4 out of 5 Stars!
Although I was never a huge fan of Switzerland’s Krokus, feeling the band’s albums to be horribly inconsistent with silly lyrics, hackneyed riffs, and often tame production, with the group usually coming across like a second-rate version of AC/DC, 1983’s Headhunter certainly packed a mighty wallop and finally had me sitting up to take notice.
Here, with Krokus expanding its AC/DC-influenced sound and writing truly exemplary head-banging material with more mature lyrics—thundering and catchy tracks such as “Night Wolf,” “Russian Winter,” “Eat the Rich,” “Ready to Burn,” “Stayed Awake All Night,” and the single “Screaming in the Night”—plus adding a take-no-prisoners energy, a more sinister atmosphere, and a richer full-bodied sound (thanks, no doubt, to producer Tom Allom), the upgraded heaviness-factor nearly rivaled that of Germany’s Accept. Hell, the album’s furious and fiery opening track, “Headhunter,” blasts out of the speakers to create pure metal mayhem, instantly becoming a classic of the genre.

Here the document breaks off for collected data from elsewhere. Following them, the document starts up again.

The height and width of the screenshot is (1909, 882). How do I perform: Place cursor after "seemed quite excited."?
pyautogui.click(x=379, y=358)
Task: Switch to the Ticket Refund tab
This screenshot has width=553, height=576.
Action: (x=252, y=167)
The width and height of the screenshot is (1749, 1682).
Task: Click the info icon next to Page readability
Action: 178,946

Therefore, not only was this my favorite Krokus album by far, but it was also the band’s most commercially successful. To me, considering Krokus’s previous less-than-spectacular platters, Headhunter displayed the group’s amazing transformation from having only a “second-string opening act” ranking to achieving full-blown “potential headliner” status, obviously a giant leap forward in the band’s development.
But unfortunately, Krokus never again matched Headhunter‘s sheer power, and by the time of the next album a year later, the band had already sold out to its newfound commercial success and once again delivered watered-down, inconsistent, and fairly lame material. Needless to say, my interest in the band quickly faded.
And what a shame, since Headhunter—showing the band’s full potential with the right producer at the controls—simply slaughters!